Gestational trophoblastic disease and the WA Trophoblastic Centre

Gestational trophoblastic disease (GTD) is an uncommon group of conditions associated with pregnancy and defined by abnormal trophoblastic proliferation. Arising from an abnormal placenta, it occurs in about 1:1000 pregnancies in Australia but wide variations exist in the reported incidence due to ethnic variations, issues with data capture and a lack of registries. 

Dr Chloe Ayres, Gynaecological Oncologist, WAGCS*

GTD typically presents in the first trimester with irregular vaginal bleeding and can be suspected on ultrasound but confirmation requires histopathological evaluation of the products of conception and ancillary testing. Most molar pregnancies resolve without treatment after uterine evacuation (D&C), but occasionally the disease persists and progresses into cancer requiring chemotherapy or further surgical intervention. 

Histologically, there is a spectrum of disease from premalignant partial (PHM) and complete hydatiform moles (CHM) to malignant conditions of invasive mole, choriocarcinoma, placental site trophoblastic tumour (PSTT) and epithelioid trophoblastic tumour (ETT), collectively known as gestational trophoblastic neoplasia (GTN)

More recently the GTD spectrum has been expanded to include atypical placental site nodules (APSN) as 10-15% may coexist with or develop into PSTT/ETT. Each have unique management depending on fertility wishes. 

All cases are made complex by the need for intense monitoring with the hCG tumour assay, potential for malignancy and the occurrence of disease in young patients where future pregnancy is often desired. 

In low risk GTN requiring single agent chemotherapy, overall survival approaches 100% and even in high risk GTN treated with multimodal chemotherapy and sometimes surgery for excision of resistant foci of disease and radiotherapy for brain metastases, survival rate is approximately 90%. 

Rare diseases such as GTD should have centralised care through state or national-based registries and services. This allows for expert pathology review, clear surveillance pathways, the removal of inconsistent treatment decisions and, most importantly, improved patient survival and patient reported outcomes. 

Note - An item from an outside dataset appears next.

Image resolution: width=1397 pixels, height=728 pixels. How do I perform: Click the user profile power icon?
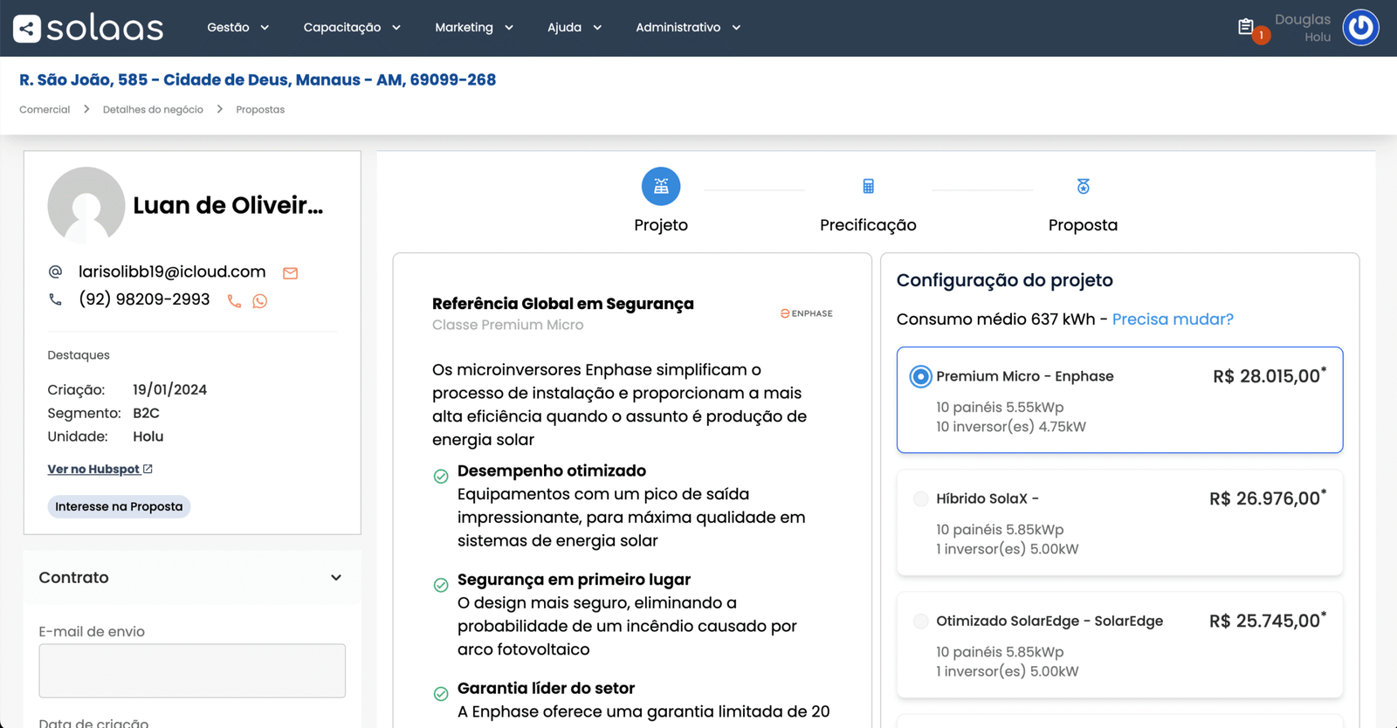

The Western Australian Trophoblastic Centre (WATC) is a state-wide service established in January 2023 by Western Australian Gynaecologic Cancer Service and allows centralised and specialised care to both new and existing, public and private patients with trophoblastic disease. 

There is a registry only option for clinicians who wish to continue to manage and follow-up their own patients but can re-refer if escalation of care is required. The service provides full medical, nursing, psychological care and support. 

WATC team

The dedicated GTD nurse is pivotal to the service in the provision of support through diagnosis, monitoring, treatment and beyond. There is a weekly multidisciplinary case conference where all patients on hCG monitoring and chemotherapy are discussed, and once weekly afternoon multidisciplinary clinic.

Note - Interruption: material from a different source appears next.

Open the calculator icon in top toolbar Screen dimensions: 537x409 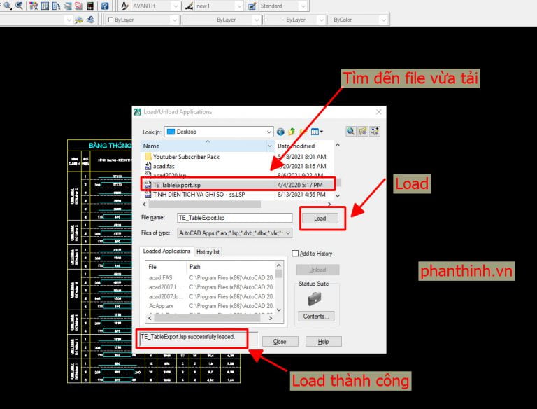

Psychological support is an integral component of the service. These patients are not only coping with pregnancy loss and its associated grief, but anxiety around fear of recurrence and potential cancer, chemotherapy and loss of future fertility and not surprisingly often require more psychological support in their subsequent pregnancy. 

There is a specific second daily clinic for intramuscular methotrexate administration for low-risk GTN including on Saturdays. Logistically methotrexate works well as it avoids the fortnightly day admission for intravenous Actinomycin D with a medical oncologist but patients are given the choice of regimen given both are equally effective. 

The WATC has been well supported nationally (QTC and Victorian HyMol) and internationally (Charring Cross and Sheffield) since inception by established trophoblastic centres.

So far, WATC has received approximately 200 new and existing referrals for patients aged 17-53 years (median 31 years). The histology of the referrals includes:

  • 108 PHM of which two were ectopic in the fallopian tube or caesarean scar. Two had recurrent partial moles after hCG normalisation. Approximately 25% of partial moles were subsequently non-molar chromosomally abnormal miscarriages on FISH and could be discharged from WATC care
  • 72 CHM (two with coexistent viable twin)
  • Four APSN
  • One new choriocarcinoma, five pre-existing
  • One pre-existing ETT and one pre-existing PSTT

10% of referrals are for registry only and the remainder for WATC care.

Nine patients required a hysterectomy (6 CHM, 2 APSN, 1 GTN). All had completed childbearing; 14 patients developed low risk GTN (all complete moles) and required single agent chemotherapy for which approximately 30% had to change to Actinomycin D (consistent with known methotrexate resistance). Two patients required multi-agent EMACO chemotherapy for high risk GTN (one complete mole and one choriocarcinoma). The complete mole had a subsequent hysterectomy on completion of chemotherapy for persistent disease and is now in remission. The choriocarcinoma returned overseas for treatment. For further information contact watc@health.wa.gov.au

Key messages
  • Centralised care is crucial to the management of rare diseases such as GTD
  • Management of GTD by expert centres results in better patient survival and patent reported outcomes 
  • Long-term psychological support and management of patient anxiety is critical.